# A Few Pot Calls



## ghost1066 (May 18, 2015)

I haven't spun nearly as many calls this year as I have been but here are some I did this year. Just a variety of woods from plain old walnut to sassafras to spalted maple. All are 3" slate over glass except the two 3 1/4" calls which is Corian over glass. The painted camo is walnut and was a test piece to see how it would come out.

Reactions: Like 6


----------



## Nature Man (May 18, 2015)

Like all of them, but last two are particularly nice. Chuck

Reactions: Agree 1


----------



## manbuckwal (May 18, 2015)

Good looking calls Tommy . That colorful Corian really stands out !


----------



## ghost1066 (May 18, 2015)

manbuckwal said:


> Good looking calls Tommy . That colorful Corian really stands out !

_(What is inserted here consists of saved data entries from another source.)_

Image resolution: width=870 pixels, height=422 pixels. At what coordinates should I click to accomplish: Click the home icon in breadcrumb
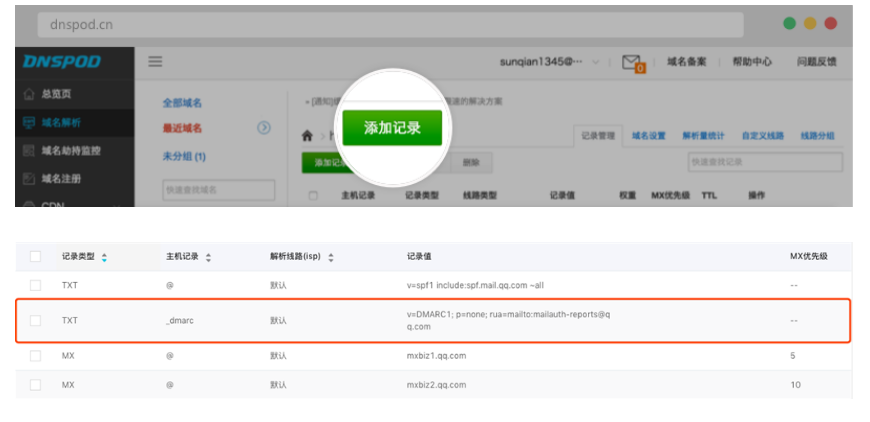click(307, 134)
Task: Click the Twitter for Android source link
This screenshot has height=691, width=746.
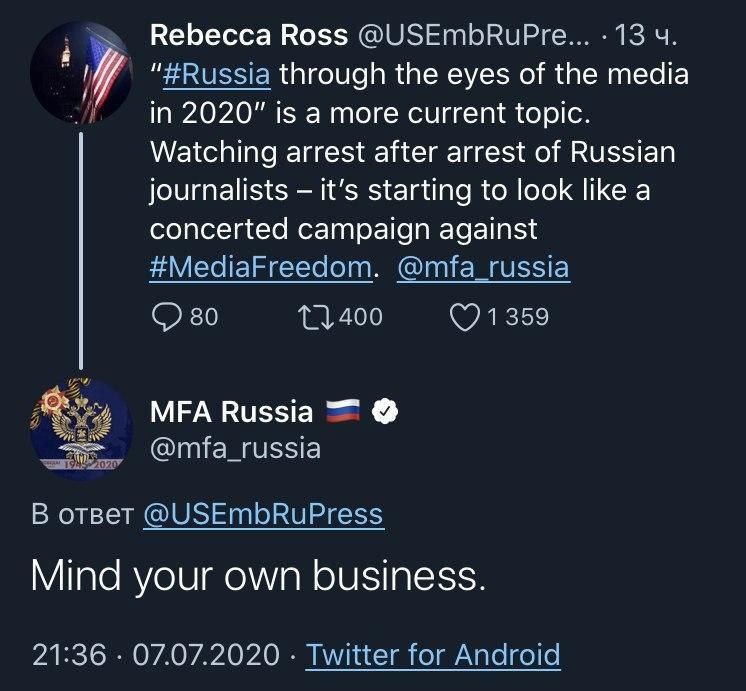Action: click(x=433, y=655)
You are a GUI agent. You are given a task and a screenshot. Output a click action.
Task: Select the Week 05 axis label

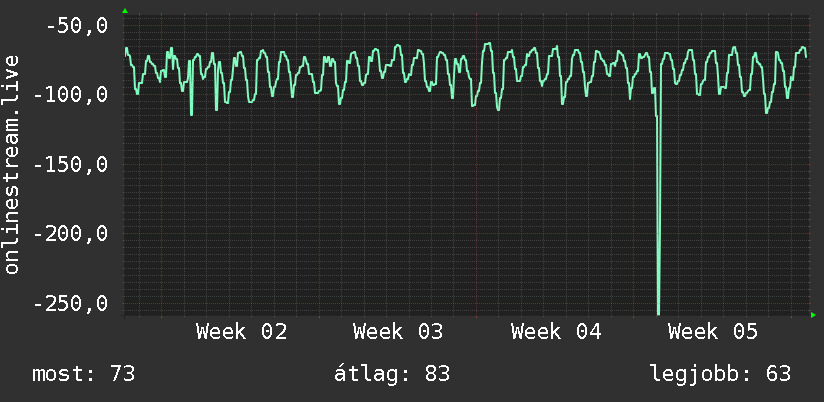click(x=713, y=332)
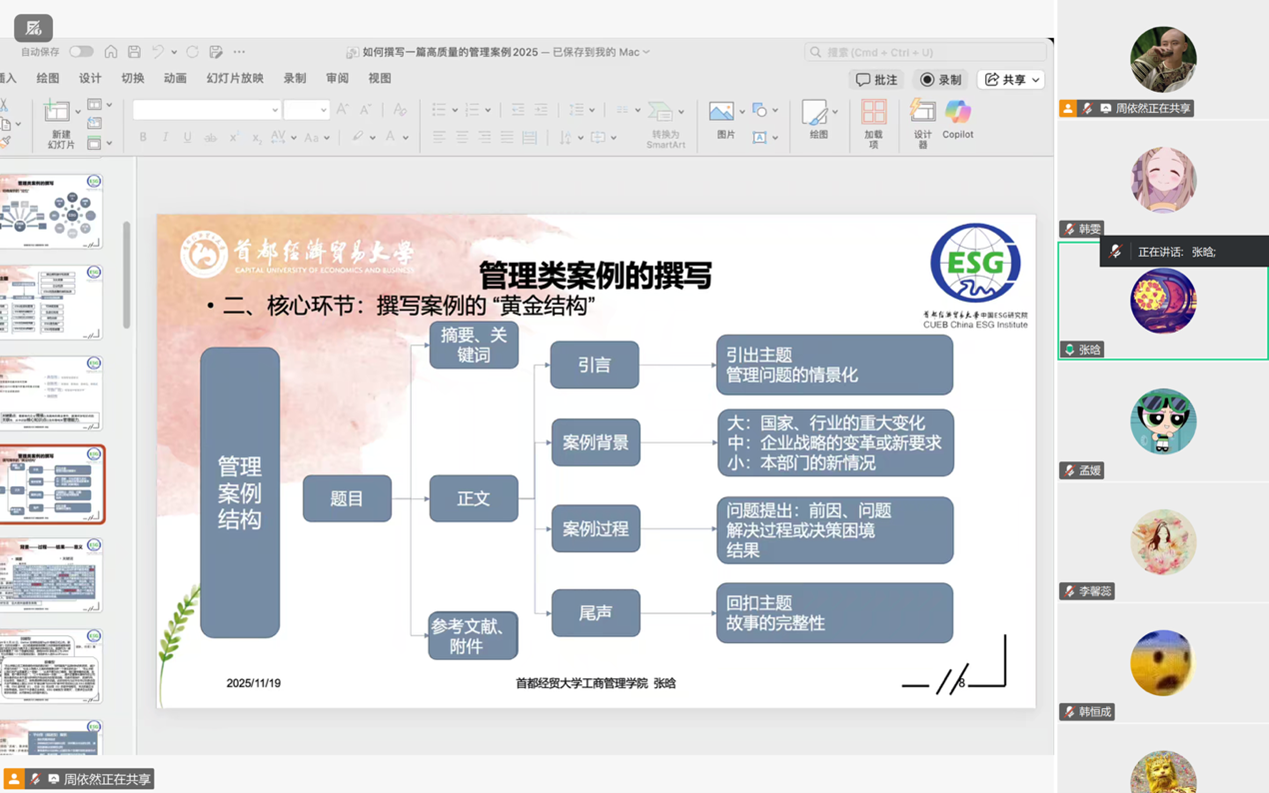Screen dimensions: 1269x793
Task: Expand the font name dropdown
Action: (x=274, y=110)
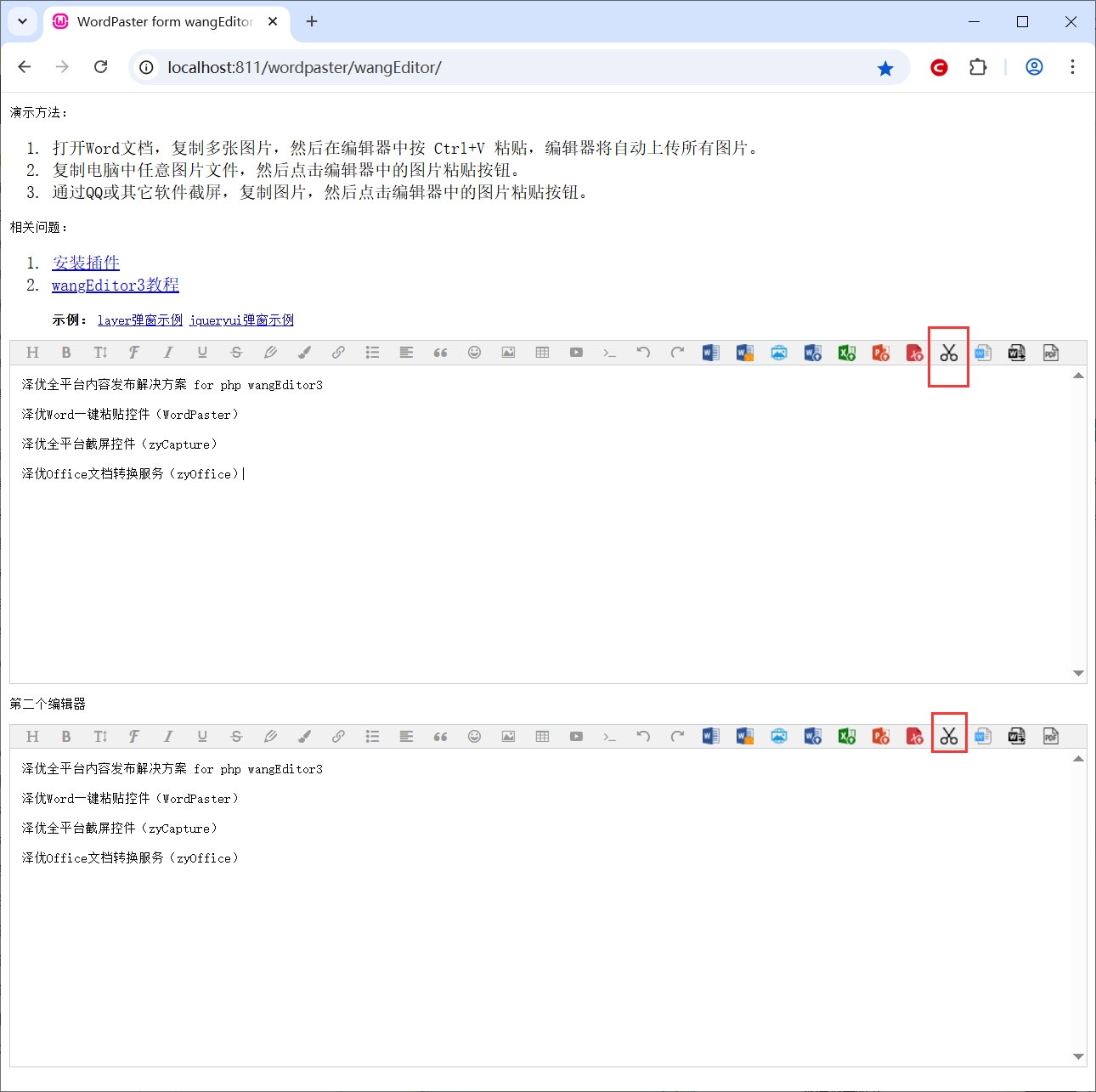
Task: Click the PowerPoint import icon in first editor
Action: coord(880,353)
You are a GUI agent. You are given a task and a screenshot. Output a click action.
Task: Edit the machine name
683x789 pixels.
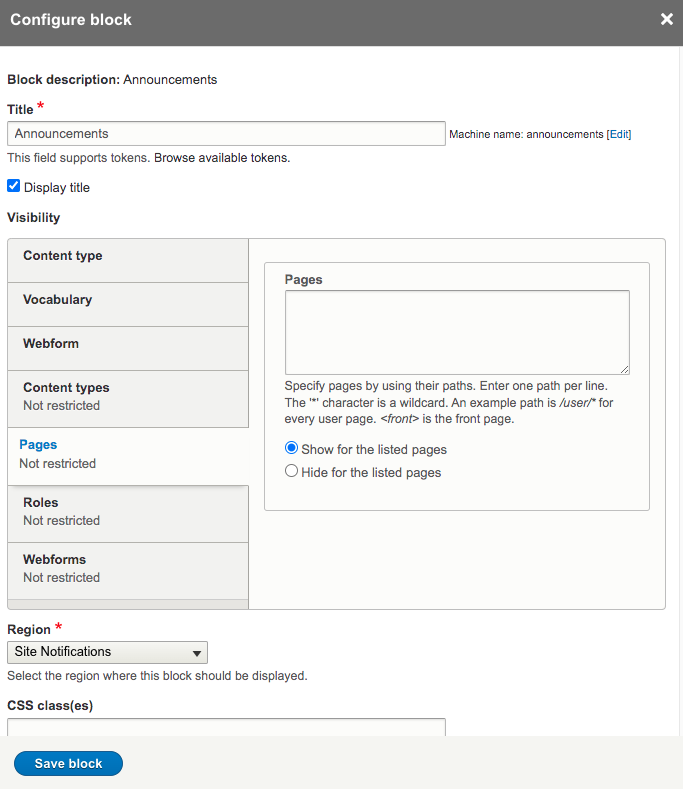coord(619,134)
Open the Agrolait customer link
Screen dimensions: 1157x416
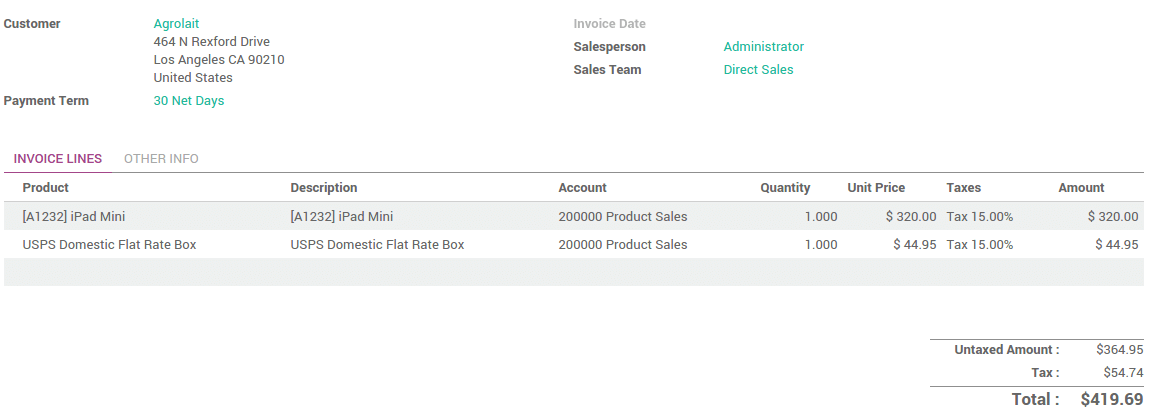(176, 23)
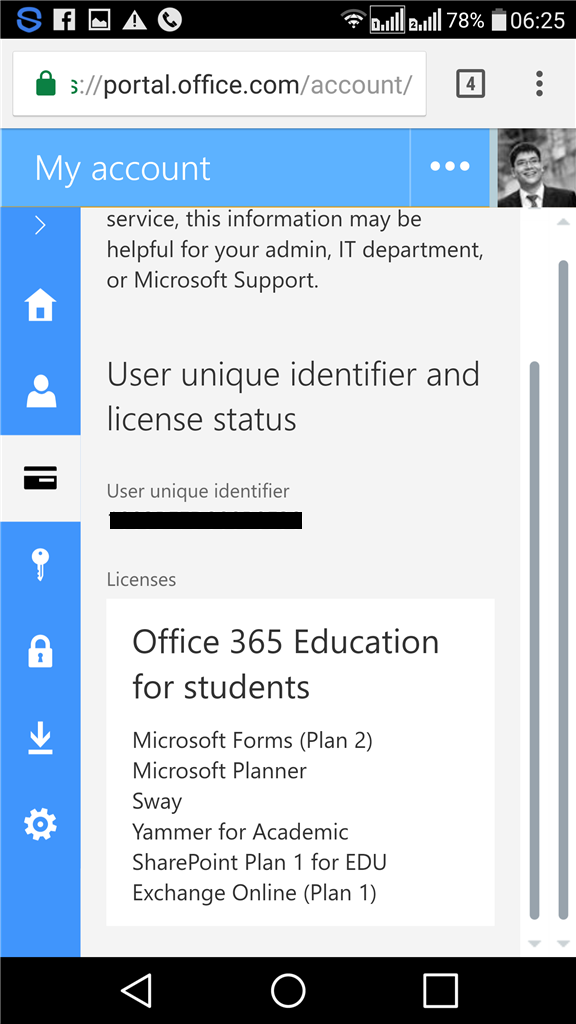This screenshot has width=576, height=1024.
Task: Open security settings via the key icon
Action: (x=40, y=563)
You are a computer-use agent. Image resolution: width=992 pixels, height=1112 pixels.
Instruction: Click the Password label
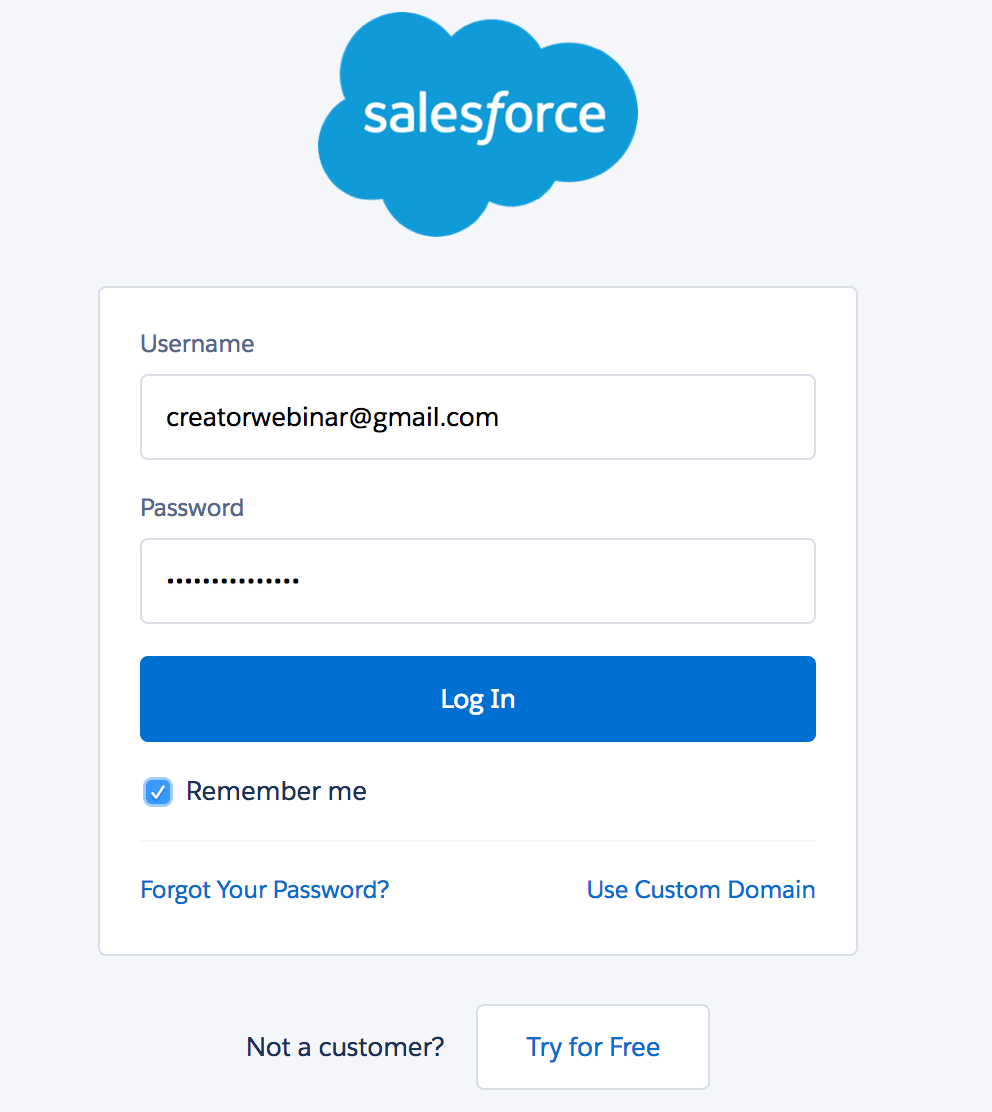pos(192,508)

 thanks but I got to say you are good if you can see through the calls to see the Corian. Got to ask which ones you thought were Corian? If it is the last one on the right bottom row that is paint. I did that to see how it looked.


----------



## manbuckwal (May 18, 2015)

ghost1066 said:


> thanks but I got to say you are good if you can see through the calls to see the Corian. Got to ask which ones you thought were Corian? If it is the last one on the right bottom row that is paint. I did that to see how it looked.



Yep that's the one I thought was corian lol . Looks good painted


----------